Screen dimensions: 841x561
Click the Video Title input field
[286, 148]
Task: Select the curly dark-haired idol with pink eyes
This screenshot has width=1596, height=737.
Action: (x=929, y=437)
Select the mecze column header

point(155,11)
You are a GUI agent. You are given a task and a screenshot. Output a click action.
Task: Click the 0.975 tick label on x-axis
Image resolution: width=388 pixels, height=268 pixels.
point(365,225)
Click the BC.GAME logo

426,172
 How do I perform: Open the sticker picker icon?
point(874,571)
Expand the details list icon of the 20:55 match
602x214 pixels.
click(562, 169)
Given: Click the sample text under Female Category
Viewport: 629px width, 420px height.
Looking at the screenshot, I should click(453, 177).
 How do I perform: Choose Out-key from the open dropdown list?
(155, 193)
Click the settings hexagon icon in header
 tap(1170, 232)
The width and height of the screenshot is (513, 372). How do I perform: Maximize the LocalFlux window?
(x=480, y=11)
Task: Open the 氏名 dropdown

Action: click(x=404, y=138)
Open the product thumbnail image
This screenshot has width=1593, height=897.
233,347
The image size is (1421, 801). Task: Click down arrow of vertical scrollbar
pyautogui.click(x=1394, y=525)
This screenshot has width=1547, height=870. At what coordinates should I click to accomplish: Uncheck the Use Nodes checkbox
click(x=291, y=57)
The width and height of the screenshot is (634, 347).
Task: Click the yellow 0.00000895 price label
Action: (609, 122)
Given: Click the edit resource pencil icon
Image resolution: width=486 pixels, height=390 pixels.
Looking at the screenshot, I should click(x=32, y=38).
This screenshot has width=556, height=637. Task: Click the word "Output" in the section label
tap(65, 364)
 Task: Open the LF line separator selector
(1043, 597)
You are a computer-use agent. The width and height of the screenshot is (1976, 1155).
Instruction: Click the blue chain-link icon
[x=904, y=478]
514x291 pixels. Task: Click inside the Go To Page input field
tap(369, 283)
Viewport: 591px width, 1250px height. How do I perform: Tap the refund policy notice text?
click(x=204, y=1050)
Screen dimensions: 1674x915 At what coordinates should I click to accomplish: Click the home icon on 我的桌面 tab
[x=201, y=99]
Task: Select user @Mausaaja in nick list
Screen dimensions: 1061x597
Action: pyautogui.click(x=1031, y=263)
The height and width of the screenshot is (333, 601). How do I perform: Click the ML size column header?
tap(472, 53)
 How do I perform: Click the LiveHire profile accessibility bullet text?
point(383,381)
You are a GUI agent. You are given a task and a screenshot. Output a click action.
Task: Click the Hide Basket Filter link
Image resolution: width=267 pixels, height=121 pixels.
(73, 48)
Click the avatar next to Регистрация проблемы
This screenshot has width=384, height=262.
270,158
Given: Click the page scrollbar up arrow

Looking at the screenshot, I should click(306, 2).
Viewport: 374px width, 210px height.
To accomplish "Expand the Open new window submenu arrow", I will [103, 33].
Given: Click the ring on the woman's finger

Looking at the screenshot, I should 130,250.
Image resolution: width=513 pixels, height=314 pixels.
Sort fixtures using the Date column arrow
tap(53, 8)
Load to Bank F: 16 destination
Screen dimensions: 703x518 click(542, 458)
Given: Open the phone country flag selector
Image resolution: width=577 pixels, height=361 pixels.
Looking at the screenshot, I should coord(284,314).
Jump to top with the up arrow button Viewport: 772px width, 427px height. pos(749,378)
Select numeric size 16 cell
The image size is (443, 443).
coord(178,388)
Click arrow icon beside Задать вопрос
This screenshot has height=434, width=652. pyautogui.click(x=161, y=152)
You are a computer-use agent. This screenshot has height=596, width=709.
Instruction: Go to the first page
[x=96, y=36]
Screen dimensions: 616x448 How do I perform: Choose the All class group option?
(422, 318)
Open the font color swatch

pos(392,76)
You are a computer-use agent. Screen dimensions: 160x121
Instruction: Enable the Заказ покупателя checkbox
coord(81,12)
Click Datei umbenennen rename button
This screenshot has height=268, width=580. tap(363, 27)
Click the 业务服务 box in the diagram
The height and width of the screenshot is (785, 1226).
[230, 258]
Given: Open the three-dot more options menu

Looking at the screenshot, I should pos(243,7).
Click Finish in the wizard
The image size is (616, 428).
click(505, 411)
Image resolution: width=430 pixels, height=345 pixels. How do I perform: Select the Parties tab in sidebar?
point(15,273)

▸ **Objective**:
Copy out the stretch of items from the line containing "Jump to top" through the last line of the items, both included, with no changes.

▸ **Response for this exercise**:
Jump to top with the up arrow button Viewport: 772px width, 427px height. pos(749,378)
Select numeric size 16 cell
The image size is (443, 443).
coord(178,388)
Click arrow icon beside Задать вопрос
This screenshot has height=434, width=652. pyautogui.click(x=161, y=152)
You are a computer-use agent. This screenshot has height=596, width=709.
Instruction: Go to the first page
[x=96, y=36]
Screen dimensions: 616x448 How do I perform: Choose the All class group option?
(422, 318)
Open the font color swatch

pos(392,76)
You are a computer-use agent. Screen dimensions: 160x121
Instruction: Enable the Заказ покупателя checkbox
coord(81,12)
Click Datei umbenennen rename button
This screenshot has height=268, width=580. tap(363, 27)
Click the 业务服务 box in the diagram
The height and width of the screenshot is (785, 1226).
[230, 258]
Given: Open the three-dot more options menu

Looking at the screenshot, I should pos(243,7).
Click Finish in the wizard
The image size is (616, 428).
click(505, 411)
Image resolution: width=430 pixels, height=345 pixels. How do I perform: Select the Parties tab in sidebar?
point(15,273)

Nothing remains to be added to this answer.